§ **What is needed**:
Every line holding the string "agent" should be copied out of the listing.

§ **Data provided**:
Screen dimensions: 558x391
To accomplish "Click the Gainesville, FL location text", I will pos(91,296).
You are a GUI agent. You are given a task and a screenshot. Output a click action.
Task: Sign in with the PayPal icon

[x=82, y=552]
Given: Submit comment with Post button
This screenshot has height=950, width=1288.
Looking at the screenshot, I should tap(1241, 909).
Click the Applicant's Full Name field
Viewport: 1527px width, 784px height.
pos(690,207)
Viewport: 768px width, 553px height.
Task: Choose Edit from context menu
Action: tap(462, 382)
* * *
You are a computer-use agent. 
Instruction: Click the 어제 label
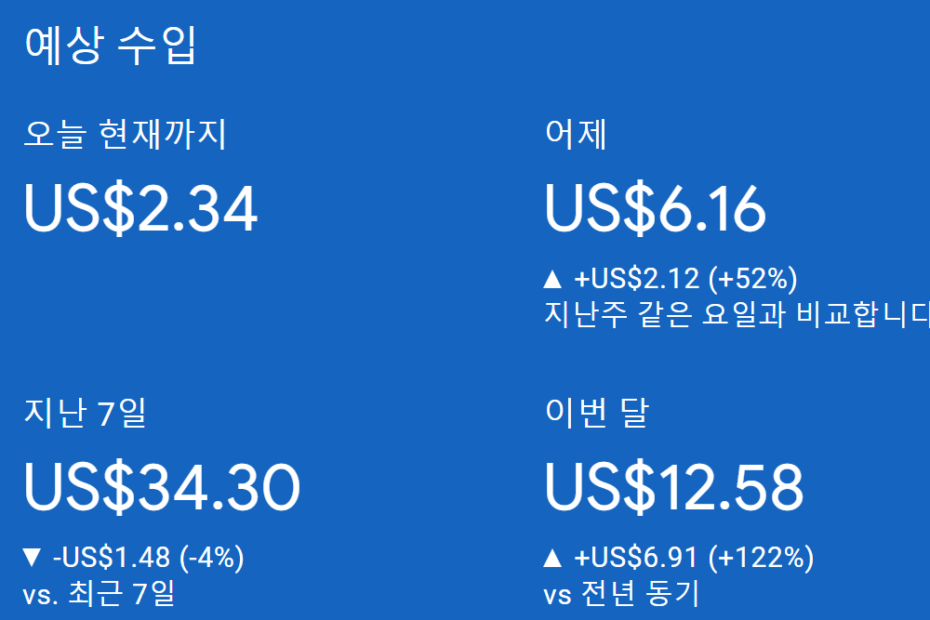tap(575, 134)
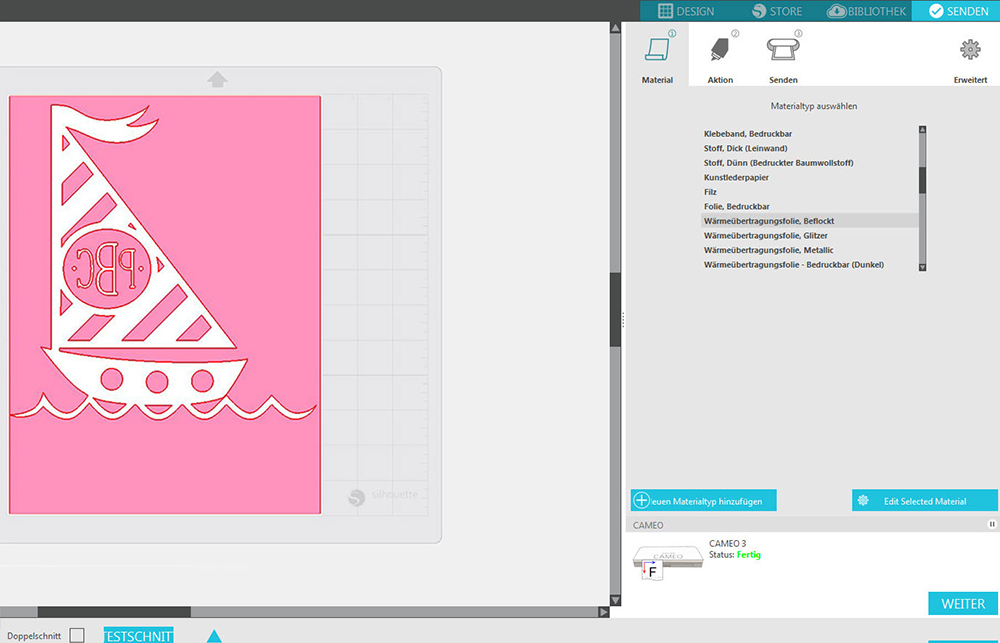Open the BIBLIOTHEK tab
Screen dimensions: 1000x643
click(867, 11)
---
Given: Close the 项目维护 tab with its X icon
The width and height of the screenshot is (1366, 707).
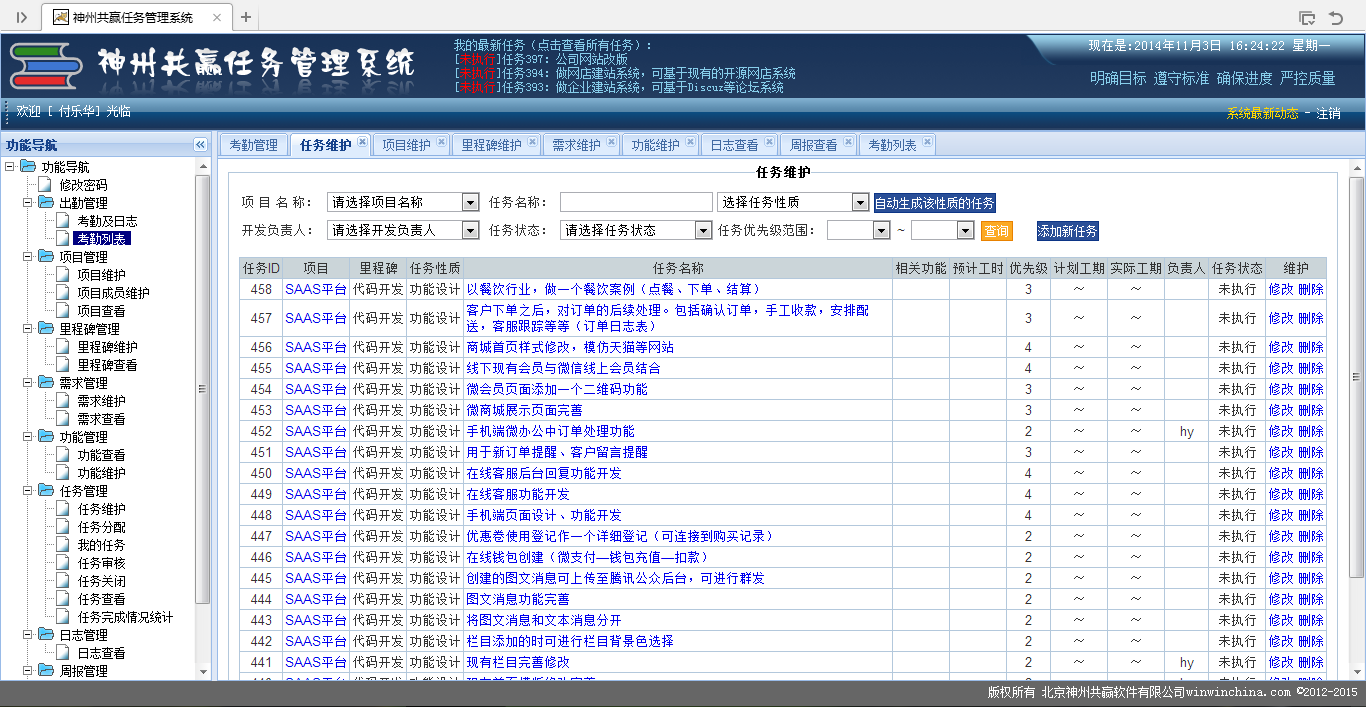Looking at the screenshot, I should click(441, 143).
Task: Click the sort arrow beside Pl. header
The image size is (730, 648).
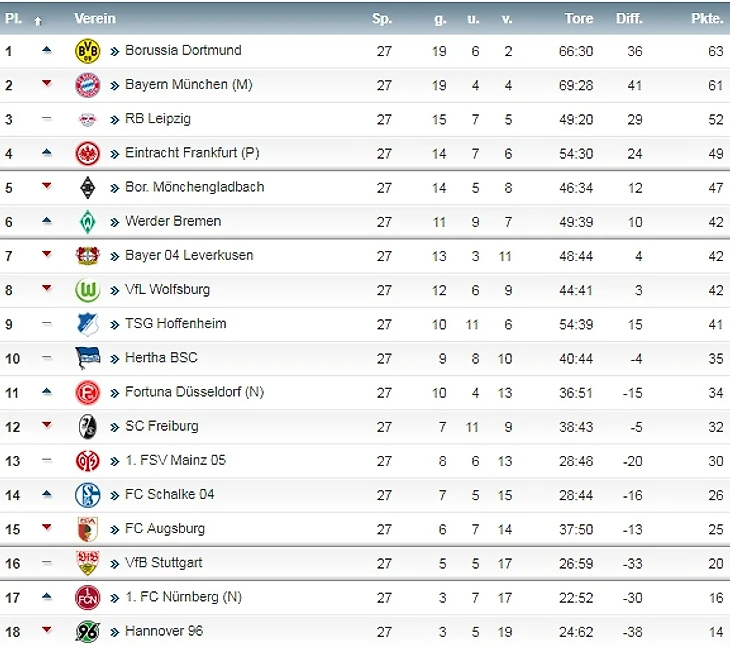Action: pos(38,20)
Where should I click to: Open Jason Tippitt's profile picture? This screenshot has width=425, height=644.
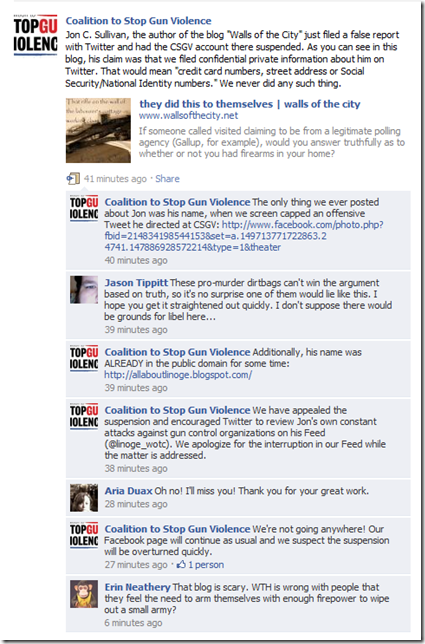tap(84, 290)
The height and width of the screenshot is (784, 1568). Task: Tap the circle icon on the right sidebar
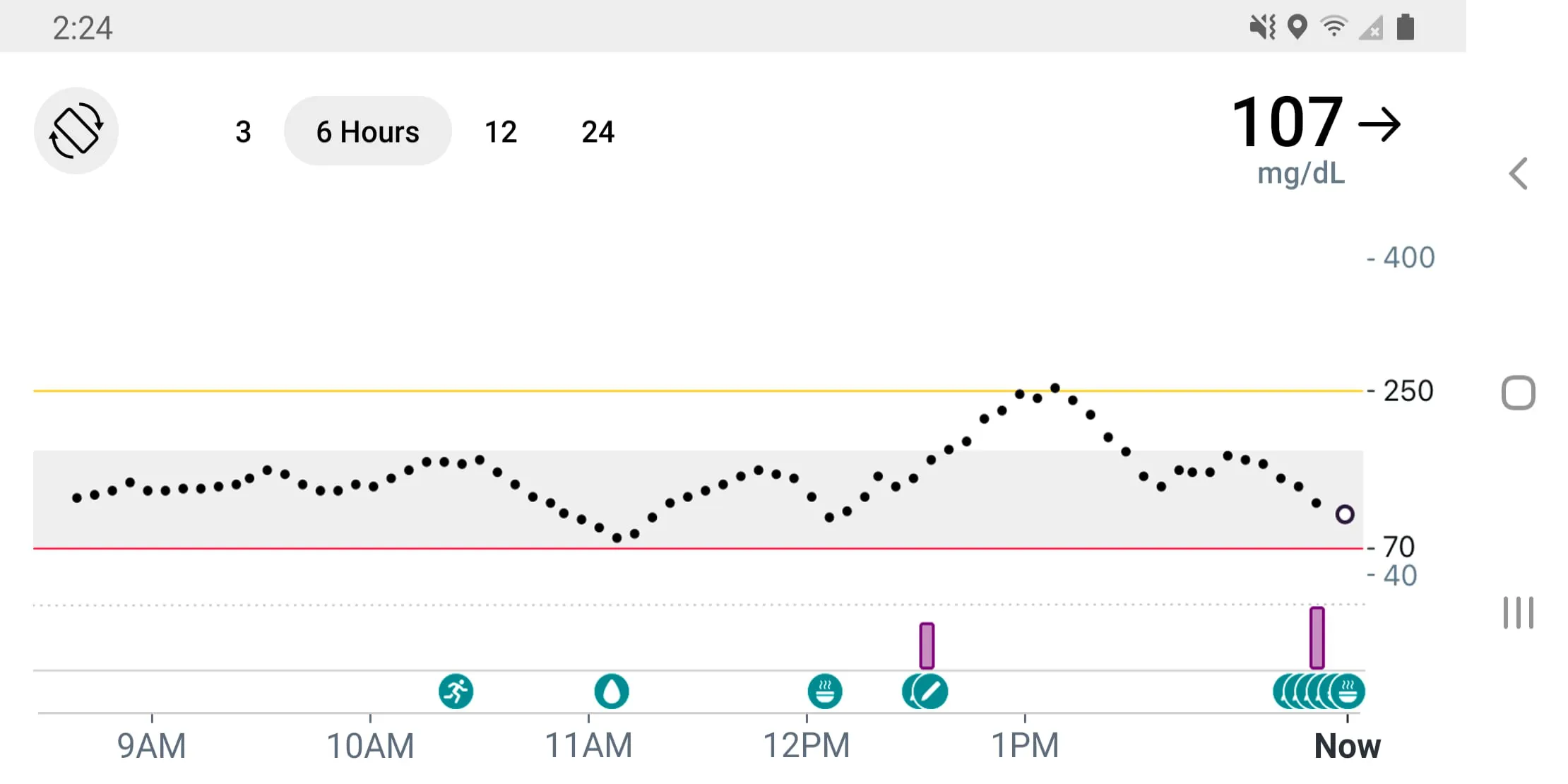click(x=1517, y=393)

§ **Response below**:
You are a GUI agent. You are given a task and a screenshot. Output a click action.
You are a computer-use agent. 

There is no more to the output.